- ENTRIES SHOWN:

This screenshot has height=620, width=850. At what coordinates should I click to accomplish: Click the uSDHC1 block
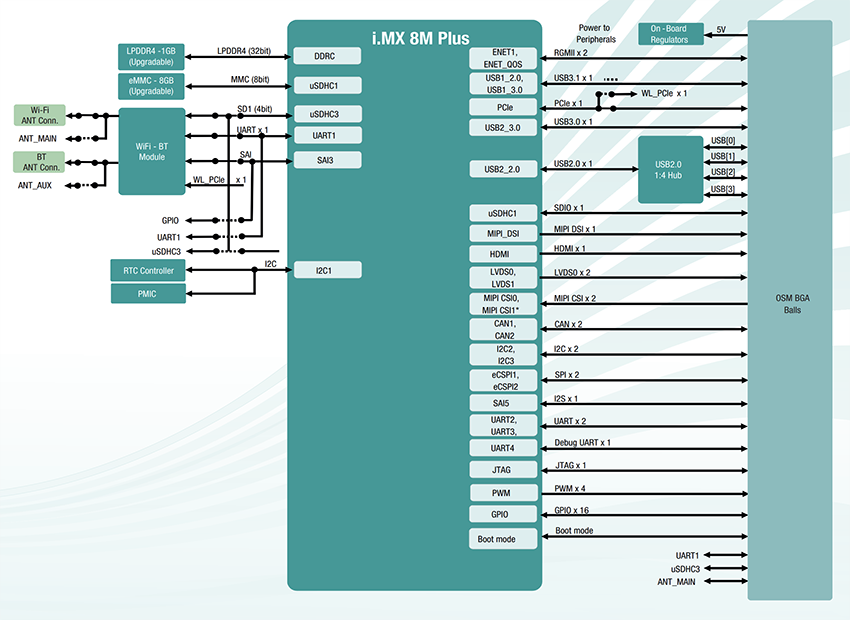point(328,84)
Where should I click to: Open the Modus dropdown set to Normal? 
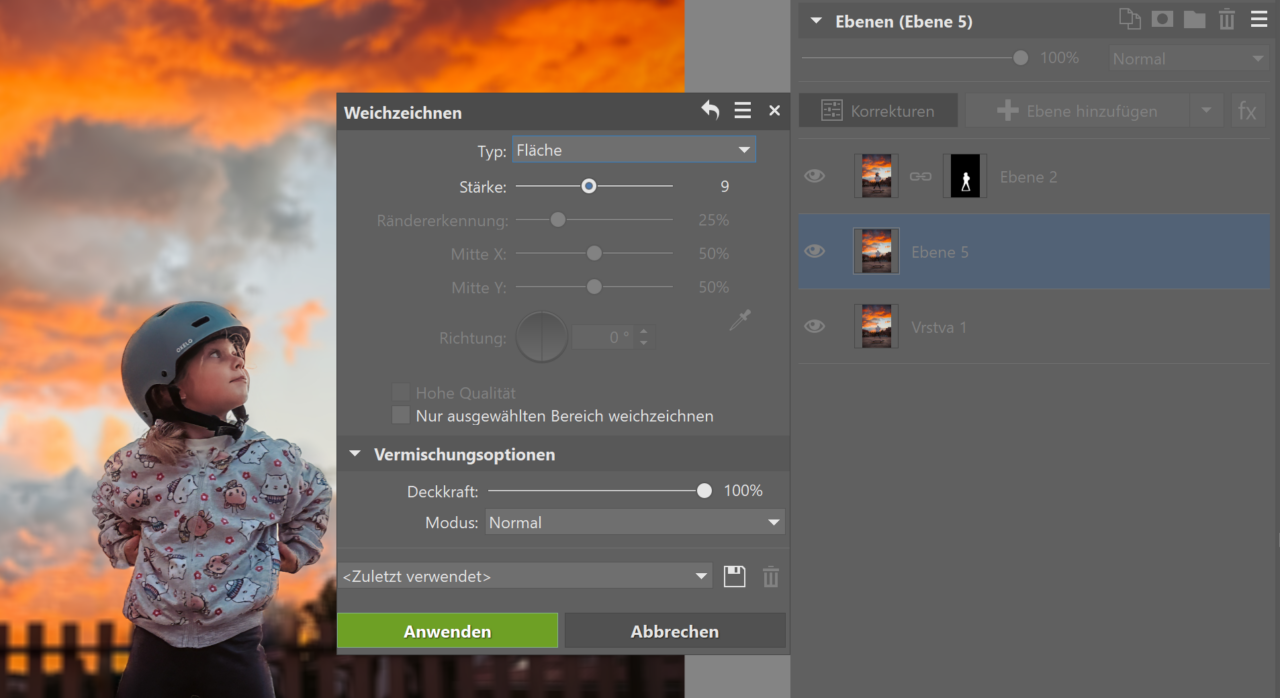[635, 522]
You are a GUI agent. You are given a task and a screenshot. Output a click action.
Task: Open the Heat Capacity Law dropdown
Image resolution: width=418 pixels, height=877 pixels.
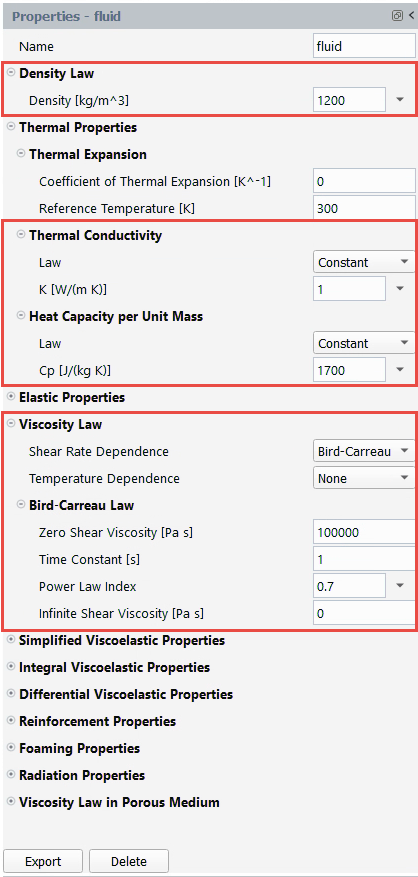(364, 343)
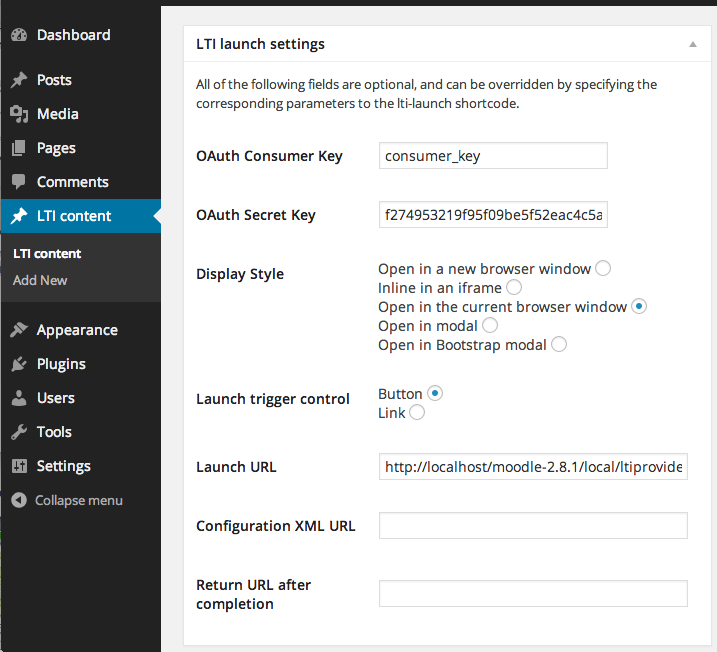
Task: Click the Media library icon
Action: point(19,114)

- EXERCISE DIRECTIONS:
Please print the lines from the one holding "Where should I" through the end of the records above, unchanged and with the pictures left out.

- TASK ANSWER:
Where should I click to: Open the Modus dropdown set to Normal? 
[635, 522]
You are a GUI agent. You are given a task and a screenshot. Output a click action.
Task: Open the Heat Capacity Law dropdown
Image resolution: width=418 pixels, height=877 pixels.
(364, 343)
Task: Click the Media library icon
Action: point(19,114)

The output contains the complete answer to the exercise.